Manning’s heart leapt- happiness downloads were the most coveted and expensive emotion.
“Now,” Diego continued, “you can use them however you wish. You can either black market them to improve your own life- which no one would fault you for. There’s so much of the world you haven’t experienced and money will help you do that. Or you could give them to your friends. While they’re under the influence of happiness you can then explain what happened here and we can start to disable more chips.”
“Reclaiming more of humanity,” Felicity reverberated.
“The choice is yours.”
~
Manning stepped off the elevator onto the eleventh floor and walked down the hall to his apartment door. He paused and watched all the others who exited with him robotically walk directly to their own doors, unacknowledging of one another. He felt an overwhelming rush of sadness witnessing this. He entered his own door and looked around his drab gray apartment. He shook his head.
“I just never cared… How could it possibly feel this different?…”

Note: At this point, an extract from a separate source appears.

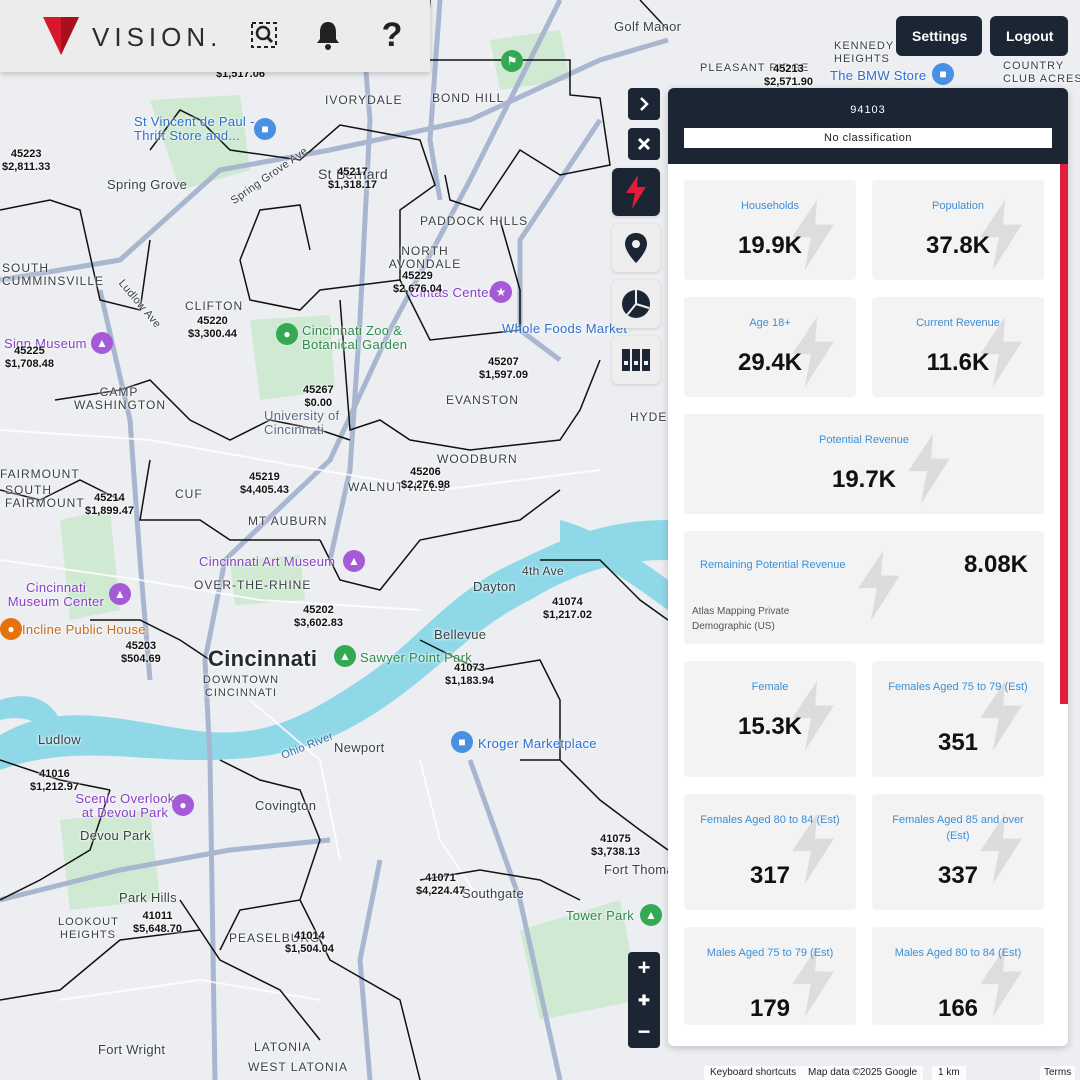  I want to click on zip-label: 45220 $3,300.44, so click(212, 328). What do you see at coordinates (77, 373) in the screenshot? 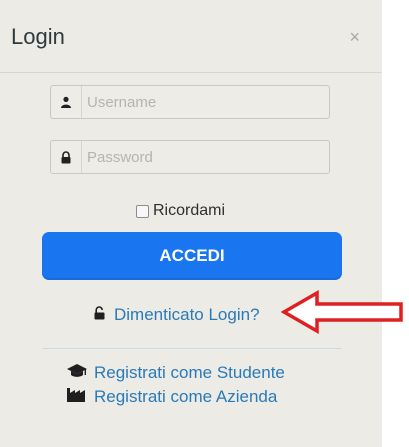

He then noticed the only bit of color in the room- his unfinished painting. He stared at it. It was so bright. Had he forgotten just how colorful it was, or had he written it off to the effects of the happiness? The lone female eye was shedding a tear, evoking one from him as well. He knew in his gut what he must do with the new cache of happiness downloads. But first he removed the painting from the wall and sat down to finish.